Task details. All records that follow are to be output exactly.

[Collected data]
+===+

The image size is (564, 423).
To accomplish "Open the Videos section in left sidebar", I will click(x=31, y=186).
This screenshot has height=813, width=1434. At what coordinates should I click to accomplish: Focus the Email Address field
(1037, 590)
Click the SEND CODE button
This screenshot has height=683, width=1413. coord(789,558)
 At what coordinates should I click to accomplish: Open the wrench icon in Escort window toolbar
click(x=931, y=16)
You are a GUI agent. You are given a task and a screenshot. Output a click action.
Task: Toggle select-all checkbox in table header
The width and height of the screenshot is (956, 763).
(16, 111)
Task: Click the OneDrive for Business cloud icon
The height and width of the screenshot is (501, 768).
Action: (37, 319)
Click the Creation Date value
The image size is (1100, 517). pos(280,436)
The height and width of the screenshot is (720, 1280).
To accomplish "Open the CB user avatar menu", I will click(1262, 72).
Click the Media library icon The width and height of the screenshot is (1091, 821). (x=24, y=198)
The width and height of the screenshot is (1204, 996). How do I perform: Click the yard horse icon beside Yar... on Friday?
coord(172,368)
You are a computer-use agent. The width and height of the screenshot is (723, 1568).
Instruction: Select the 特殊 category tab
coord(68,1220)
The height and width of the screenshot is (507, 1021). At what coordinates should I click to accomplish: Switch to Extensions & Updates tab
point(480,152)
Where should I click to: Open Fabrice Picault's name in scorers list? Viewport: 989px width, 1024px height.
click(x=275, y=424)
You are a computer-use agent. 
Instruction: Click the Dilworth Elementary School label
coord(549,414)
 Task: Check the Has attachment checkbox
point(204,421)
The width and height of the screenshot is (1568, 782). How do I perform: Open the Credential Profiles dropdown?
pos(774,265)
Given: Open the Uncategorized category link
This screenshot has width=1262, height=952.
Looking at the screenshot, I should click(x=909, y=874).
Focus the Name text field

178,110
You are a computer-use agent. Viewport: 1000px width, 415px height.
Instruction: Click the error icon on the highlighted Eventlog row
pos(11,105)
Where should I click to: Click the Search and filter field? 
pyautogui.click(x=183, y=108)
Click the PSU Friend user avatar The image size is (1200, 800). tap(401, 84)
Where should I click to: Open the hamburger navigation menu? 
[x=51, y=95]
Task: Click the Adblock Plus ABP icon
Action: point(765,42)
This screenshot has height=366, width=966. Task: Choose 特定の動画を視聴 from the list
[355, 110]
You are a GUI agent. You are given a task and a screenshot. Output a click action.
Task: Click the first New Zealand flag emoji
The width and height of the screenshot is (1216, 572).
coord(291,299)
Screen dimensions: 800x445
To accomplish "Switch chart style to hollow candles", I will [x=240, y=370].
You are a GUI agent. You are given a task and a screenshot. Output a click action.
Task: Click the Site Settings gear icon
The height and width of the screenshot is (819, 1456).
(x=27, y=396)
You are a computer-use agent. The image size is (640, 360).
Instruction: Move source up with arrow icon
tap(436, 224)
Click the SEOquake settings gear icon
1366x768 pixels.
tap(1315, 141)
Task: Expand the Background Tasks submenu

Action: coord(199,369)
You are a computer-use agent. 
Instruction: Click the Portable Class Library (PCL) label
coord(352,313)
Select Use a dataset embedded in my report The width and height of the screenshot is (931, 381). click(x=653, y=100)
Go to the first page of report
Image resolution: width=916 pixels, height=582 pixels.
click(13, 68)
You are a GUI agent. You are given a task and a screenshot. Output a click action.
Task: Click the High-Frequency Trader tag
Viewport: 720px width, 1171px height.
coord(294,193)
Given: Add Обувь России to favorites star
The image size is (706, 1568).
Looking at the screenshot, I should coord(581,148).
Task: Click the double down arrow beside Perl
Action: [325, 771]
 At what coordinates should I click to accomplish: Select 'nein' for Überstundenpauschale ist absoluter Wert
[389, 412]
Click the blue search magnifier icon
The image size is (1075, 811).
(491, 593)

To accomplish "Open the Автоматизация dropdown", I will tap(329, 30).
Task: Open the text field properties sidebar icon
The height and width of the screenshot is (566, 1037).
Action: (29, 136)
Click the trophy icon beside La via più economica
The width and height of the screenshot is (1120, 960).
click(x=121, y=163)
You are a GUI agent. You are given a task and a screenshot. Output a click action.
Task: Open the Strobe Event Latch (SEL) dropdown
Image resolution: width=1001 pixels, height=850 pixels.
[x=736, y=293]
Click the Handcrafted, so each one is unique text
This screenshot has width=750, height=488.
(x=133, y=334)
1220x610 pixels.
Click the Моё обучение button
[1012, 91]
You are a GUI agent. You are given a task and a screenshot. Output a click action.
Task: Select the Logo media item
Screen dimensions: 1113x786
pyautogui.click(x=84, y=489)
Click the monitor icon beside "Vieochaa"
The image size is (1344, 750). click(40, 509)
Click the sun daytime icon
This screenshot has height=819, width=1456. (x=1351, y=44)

+===+

Response box.
The image size is (564, 423).
To accomplish "Open the Videos section in left sidebar", I will click(x=31, y=186).
This screenshot has height=813, width=1434. At what coordinates should I click to accomplish: Focus the Email Address field
(1037, 590)
Click the SEND CODE button
This screenshot has height=683, width=1413. coord(789,558)
 At what coordinates should I click to accomplish: Open the wrench icon in Escort window toolbar
click(x=931, y=16)
You are a GUI agent. You are given a task and a screenshot. Output a click action.
Task: Toggle select-all checkbox in table header
The width and height of the screenshot is (956, 763).
(16, 111)
Task: Click the OneDrive for Business cloud icon
The height and width of the screenshot is (501, 768).
Action: (37, 319)
Click the Creation Date value
The image size is (1100, 517). pos(280,436)
The height and width of the screenshot is (720, 1280).
To accomplish "Open the CB user avatar menu", I will click(1262, 72).
Click the Media library icon The width and height of the screenshot is (1091, 821). (x=24, y=198)
The width and height of the screenshot is (1204, 996). How do I perform: Click the yard horse icon beside Yar... on Friday?
coord(172,368)
You are a computer-use agent. The width and height of the screenshot is (723, 1568).
Instruction: Select the 特殊 category tab
coord(68,1220)
The height and width of the screenshot is (507, 1021). At what coordinates should I click to accomplish: Switch to Extensions & Updates tab
point(480,152)
Where should I click to: Open Fabrice Picault's name in scorers list? Viewport: 989px width, 1024px height.
click(x=275, y=424)
You are a computer-use agent. 
Instruction: Click the Dilworth Elementary School label
coord(549,414)
 Task: Check the Has attachment checkbox
point(204,421)
The width and height of the screenshot is (1568, 782). How do I perform: Open the Credential Profiles dropdown?
pos(774,265)
Given: Open the Uncategorized category link
This screenshot has width=1262, height=952.
Looking at the screenshot, I should click(x=909, y=874).
Focus the Name text field

178,110
You are a computer-use agent. Viewport: 1000px width, 415px height.
Instruction: Click the error icon on the highlighted Eventlog row
pos(11,105)
Where should I click to: Click the Search and filter field? 
pyautogui.click(x=183, y=108)
Click the PSU Friend user avatar The image size is (1200, 800). tap(401, 84)
Where should I click to: Open the hamburger navigation menu? 
[x=51, y=95]
Task: Click the Adblock Plus ABP icon
Action: point(765,42)
This screenshot has height=366, width=966. Task: Choose 特定の動画を視聴 from the list
[355, 110]
You are a GUI agent. You are given a task and a screenshot. Output a click action.
Task: Click the first New Zealand flag emoji
The width and height of the screenshot is (1216, 572).
coord(291,299)
Screen dimensions: 800x445
To accomplish "Switch chart style to hollow candles", I will [x=240, y=370].
You are a GUI agent. You are given a task and a screenshot. Output a click action.
Task: Click the Site Settings gear icon
The height and width of the screenshot is (819, 1456).
(x=27, y=396)
You are a computer-use agent. The image size is (640, 360).
Instruction: Move source up with arrow icon
tap(436, 224)
Click the SEOquake settings gear icon
1366x768 pixels.
tap(1315, 141)
Task: Expand the Background Tasks submenu

Action: coord(199,369)
You are a computer-use agent. 
Instruction: Click the Portable Class Library (PCL) label
coord(352,313)
Select Use a dataset embedded in my report The width and height of the screenshot is (931, 381). click(x=653, y=100)
Go to the first page of report
Image resolution: width=916 pixels, height=582 pixels.
click(13, 68)
You are a GUI agent. You are given a task and a screenshot. Output a click action.
Task: Click the High-Frequency Trader tag
Viewport: 720px width, 1171px height.
coord(294,193)
Given: Add Обувь России to favorites star
The image size is (706, 1568).
Looking at the screenshot, I should coord(581,148).
Task: Click the double down arrow beside Perl
Action: [325, 771]
 At what coordinates should I click to accomplish: Select 'nein' for Überstundenpauschale ist absoluter Wert
[389, 412]
Click the blue search magnifier icon
The image size is (1075, 811).
(491, 593)

To accomplish "Open the Автоматизация dropdown", I will tap(329, 30).
Task: Open the text field properties sidebar icon
The height and width of the screenshot is (566, 1037).
Action: (29, 136)
Click the trophy icon beside La via più economica
The width and height of the screenshot is (1120, 960).
click(x=121, y=163)
You are a GUI agent. You are given a task and a screenshot. Output a click action.
Task: Open the Strobe Event Latch (SEL) dropdown
Image resolution: width=1001 pixels, height=850 pixels.
[x=736, y=293]
Click the Handcrafted, so each one is unique text
This screenshot has width=750, height=488.
(x=133, y=334)
1220x610 pixels.
Click the Моё обучение button
[1012, 91]
You are a GUI agent. You are given a task and a screenshot. Output a click action.
Task: Select the Logo media item
Screen dimensions: 1113x786
pyautogui.click(x=84, y=489)
Click the monitor icon beside "Vieochaa"
The image size is (1344, 750). click(40, 509)
Click the sun daytime icon
This screenshot has height=819, width=1456. (x=1351, y=44)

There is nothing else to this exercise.